Transcribe each record below character for character.

(Collected data)
_ _ _
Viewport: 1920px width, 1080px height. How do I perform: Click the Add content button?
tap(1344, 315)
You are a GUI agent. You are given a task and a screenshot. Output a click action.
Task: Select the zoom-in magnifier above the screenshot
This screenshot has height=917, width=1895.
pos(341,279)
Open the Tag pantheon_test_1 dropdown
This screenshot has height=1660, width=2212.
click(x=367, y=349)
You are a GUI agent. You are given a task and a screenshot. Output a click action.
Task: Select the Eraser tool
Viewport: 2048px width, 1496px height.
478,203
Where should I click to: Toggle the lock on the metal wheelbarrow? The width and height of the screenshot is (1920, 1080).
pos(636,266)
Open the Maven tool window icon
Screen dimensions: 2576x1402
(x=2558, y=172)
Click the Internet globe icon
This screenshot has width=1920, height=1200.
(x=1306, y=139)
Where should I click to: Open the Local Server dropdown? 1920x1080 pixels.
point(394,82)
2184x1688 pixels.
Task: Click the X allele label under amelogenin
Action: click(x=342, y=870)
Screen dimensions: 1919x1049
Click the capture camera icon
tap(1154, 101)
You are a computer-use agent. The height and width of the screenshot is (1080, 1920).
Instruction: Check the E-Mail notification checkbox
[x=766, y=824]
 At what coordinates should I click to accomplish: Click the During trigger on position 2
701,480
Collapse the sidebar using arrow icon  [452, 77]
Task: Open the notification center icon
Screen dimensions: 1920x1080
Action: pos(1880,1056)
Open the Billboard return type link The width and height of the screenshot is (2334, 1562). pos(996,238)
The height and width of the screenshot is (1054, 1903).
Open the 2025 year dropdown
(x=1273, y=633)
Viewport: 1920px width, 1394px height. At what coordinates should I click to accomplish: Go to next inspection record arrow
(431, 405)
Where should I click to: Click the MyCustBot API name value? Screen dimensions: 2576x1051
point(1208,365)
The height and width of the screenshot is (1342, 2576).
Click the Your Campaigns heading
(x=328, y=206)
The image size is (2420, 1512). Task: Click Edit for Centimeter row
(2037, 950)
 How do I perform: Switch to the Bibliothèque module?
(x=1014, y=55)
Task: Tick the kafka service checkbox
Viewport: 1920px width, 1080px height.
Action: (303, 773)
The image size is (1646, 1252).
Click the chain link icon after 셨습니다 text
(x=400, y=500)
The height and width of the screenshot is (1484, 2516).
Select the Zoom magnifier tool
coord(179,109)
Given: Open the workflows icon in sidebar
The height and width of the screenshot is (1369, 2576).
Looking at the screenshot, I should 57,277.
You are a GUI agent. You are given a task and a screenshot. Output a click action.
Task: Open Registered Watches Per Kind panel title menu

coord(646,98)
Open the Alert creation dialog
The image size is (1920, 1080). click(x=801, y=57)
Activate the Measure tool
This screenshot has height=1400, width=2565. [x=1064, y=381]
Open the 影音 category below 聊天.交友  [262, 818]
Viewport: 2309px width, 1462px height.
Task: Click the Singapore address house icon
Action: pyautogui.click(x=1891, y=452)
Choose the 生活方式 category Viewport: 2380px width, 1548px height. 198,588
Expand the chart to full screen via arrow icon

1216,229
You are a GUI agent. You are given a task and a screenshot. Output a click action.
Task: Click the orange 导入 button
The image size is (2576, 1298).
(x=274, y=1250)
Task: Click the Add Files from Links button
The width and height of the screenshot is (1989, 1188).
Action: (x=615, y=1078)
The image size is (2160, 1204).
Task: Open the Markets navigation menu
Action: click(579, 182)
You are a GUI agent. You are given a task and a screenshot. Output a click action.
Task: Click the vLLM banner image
_ _ _
Answer box:
Viewport: 1920px width, 1080px height. How do I perform: Click the Add content button?
tap(1344, 315)
You are a GUI agent. You are given a task and a screenshot. Output a click action.
Task: Select the zoom-in magnifier above the screenshot
This screenshot has height=917, width=1895.
pos(341,279)
Open the Tag pantheon_test_1 dropdown
This screenshot has height=1660, width=2212.
click(x=367, y=349)
You are a GUI agent. You are given a task and a screenshot. Output a click action.
Task: Select the Eraser tool
Viewport: 2048px width, 1496px height.
478,203
Where should I click to: Toggle the lock on the metal wheelbarrow? The width and height of the screenshot is (1920, 1080).
pos(636,266)
Open the Maven tool window icon
Screen dimensions: 2576x1402
(x=2558, y=172)
Click the Internet globe icon
This screenshot has width=1920, height=1200.
(x=1306, y=139)
Where should I click to: Open the Local Server dropdown? 1920x1080 pixels.
point(394,82)
2184x1688 pixels.
Task: Click the X allele label under amelogenin
Action: click(x=342, y=870)
Screen dimensions: 1919x1049
Click the capture camera icon
tap(1154, 101)
You are a computer-use agent. The height and width of the screenshot is (1080, 1920).
Instruction: Check the E-Mail notification checkbox
[x=766, y=824]
 At what coordinates should I click to accomplish: Click the During trigger on position 2
701,480
Collapse the sidebar using arrow icon  [452, 77]
Task: Open the notification center icon
Screen dimensions: 1920x1080
Action: pos(1880,1056)
Open the Billboard return type link The width and height of the screenshot is (2334, 1562). pos(996,238)
The height and width of the screenshot is (1054, 1903).
Open the 2025 year dropdown
(x=1273, y=633)
Viewport: 1920px width, 1394px height. At what coordinates should I click to accomplish: Go to next inspection record arrow
(431, 405)
Where should I click to: Click the MyCustBot API name value? Screen dimensions: 2576x1051
point(1208,365)
The height and width of the screenshot is (1342, 2576).
Click the Your Campaigns heading
(x=328, y=206)
The image size is (2420, 1512). Task: Click Edit for Centimeter row
(2037, 950)
 How do I perform: Switch to the Bibliothèque module?
(x=1014, y=55)
Task: Tick the kafka service checkbox
Viewport: 1920px width, 1080px height.
Action: (303, 773)
The image size is (1646, 1252).
Click the chain link icon after 셨습니다 text
(x=400, y=500)
The height and width of the screenshot is (1484, 2516).
Select the Zoom magnifier tool
coord(179,109)
Given: Open the workflows icon in sidebar
The height and width of the screenshot is (1369, 2576).
Looking at the screenshot, I should 57,277.
You are a GUI agent. You are given a task and a screenshot. Output a click action.
Task: Open Registered Watches Per Kind panel title menu

coord(646,98)
Open the Alert creation dialog
The image size is (1920, 1080). click(x=801, y=57)
Activate the Measure tool
This screenshot has height=1400, width=2565. [x=1064, y=381]
Open the 影音 category below 聊天.交友  [262, 818]
Viewport: 2309px width, 1462px height.
Task: Click the Singapore address house icon
Action: pyautogui.click(x=1891, y=452)
Choose the 生活方式 category Viewport: 2380px width, 1548px height. 198,588
Expand the chart to full screen via arrow icon

1216,229
You are a GUI agent. You are given a task and a screenshot. Output a click action.
Task: Click the orange 导入 button
The image size is (2576, 1298).
(x=274, y=1250)
Task: Click the Add Files from Links button
The width and height of the screenshot is (1989, 1188).
Action: (x=615, y=1078)
The image size is (2160, 1204).
Task: Open the Markets navigation menu
Action: click(579, 182)
You are a GUI agent. You are given a task and a screenshot. Output a click action.
Task: Click the vLLM banner image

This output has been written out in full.